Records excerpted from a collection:
****************
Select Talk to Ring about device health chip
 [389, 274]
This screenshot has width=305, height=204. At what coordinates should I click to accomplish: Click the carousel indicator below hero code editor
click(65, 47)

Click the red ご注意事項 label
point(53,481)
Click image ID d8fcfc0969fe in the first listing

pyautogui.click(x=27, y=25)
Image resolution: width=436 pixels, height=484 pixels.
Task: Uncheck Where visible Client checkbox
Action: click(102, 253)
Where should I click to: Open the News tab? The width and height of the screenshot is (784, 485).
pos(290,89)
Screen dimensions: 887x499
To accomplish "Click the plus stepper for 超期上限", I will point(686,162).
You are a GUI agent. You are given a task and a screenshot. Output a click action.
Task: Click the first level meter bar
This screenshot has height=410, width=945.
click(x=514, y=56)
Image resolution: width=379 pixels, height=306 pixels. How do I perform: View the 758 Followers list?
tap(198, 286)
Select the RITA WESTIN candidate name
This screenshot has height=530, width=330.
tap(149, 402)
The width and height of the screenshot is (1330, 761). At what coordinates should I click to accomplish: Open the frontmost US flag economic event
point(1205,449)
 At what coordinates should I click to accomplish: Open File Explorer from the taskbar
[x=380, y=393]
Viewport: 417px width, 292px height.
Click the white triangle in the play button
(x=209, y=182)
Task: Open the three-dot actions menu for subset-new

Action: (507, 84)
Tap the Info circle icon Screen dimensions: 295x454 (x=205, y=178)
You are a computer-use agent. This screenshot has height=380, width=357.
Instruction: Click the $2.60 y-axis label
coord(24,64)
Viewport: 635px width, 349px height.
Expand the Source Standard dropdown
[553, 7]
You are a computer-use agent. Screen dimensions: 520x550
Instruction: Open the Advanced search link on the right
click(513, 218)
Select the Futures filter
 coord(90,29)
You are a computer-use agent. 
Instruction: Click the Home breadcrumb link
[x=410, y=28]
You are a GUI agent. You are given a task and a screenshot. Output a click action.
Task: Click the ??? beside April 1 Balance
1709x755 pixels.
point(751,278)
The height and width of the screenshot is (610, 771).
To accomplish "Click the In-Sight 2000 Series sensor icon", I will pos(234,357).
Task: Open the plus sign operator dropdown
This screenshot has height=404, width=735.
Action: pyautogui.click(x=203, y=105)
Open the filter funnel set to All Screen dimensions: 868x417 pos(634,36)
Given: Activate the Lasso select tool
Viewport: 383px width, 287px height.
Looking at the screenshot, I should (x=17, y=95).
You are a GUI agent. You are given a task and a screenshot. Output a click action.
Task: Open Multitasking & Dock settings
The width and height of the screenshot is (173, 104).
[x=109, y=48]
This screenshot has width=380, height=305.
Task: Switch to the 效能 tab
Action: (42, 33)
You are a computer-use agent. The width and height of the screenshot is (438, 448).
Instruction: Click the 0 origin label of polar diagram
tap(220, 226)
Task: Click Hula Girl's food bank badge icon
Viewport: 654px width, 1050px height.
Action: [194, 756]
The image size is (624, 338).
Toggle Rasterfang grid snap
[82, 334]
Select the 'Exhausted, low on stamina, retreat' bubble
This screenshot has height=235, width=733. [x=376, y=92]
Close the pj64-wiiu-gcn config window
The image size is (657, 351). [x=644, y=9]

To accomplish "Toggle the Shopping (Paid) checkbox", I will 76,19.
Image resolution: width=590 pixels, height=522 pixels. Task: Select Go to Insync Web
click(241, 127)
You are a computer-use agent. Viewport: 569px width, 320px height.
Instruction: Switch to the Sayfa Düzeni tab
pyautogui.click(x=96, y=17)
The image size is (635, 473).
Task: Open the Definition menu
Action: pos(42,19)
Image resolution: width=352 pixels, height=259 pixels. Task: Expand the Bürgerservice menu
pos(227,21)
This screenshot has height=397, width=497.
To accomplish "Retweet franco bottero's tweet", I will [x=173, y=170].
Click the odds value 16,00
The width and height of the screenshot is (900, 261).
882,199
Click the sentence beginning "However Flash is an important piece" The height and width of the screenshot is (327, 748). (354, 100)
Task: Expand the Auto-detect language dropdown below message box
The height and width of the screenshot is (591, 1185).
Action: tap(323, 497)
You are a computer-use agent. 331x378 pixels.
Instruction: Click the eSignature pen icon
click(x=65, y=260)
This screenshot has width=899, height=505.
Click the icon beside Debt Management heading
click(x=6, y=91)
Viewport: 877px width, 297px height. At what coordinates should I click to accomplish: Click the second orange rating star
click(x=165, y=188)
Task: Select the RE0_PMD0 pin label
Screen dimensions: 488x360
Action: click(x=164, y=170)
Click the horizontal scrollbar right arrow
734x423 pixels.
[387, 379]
****************
* WHAT THIS TASK INVOLVES *
Above are several records. Count the lines among them that contain "will" and give only the total.

* SOLUTION TO THIS EXERCISE *
4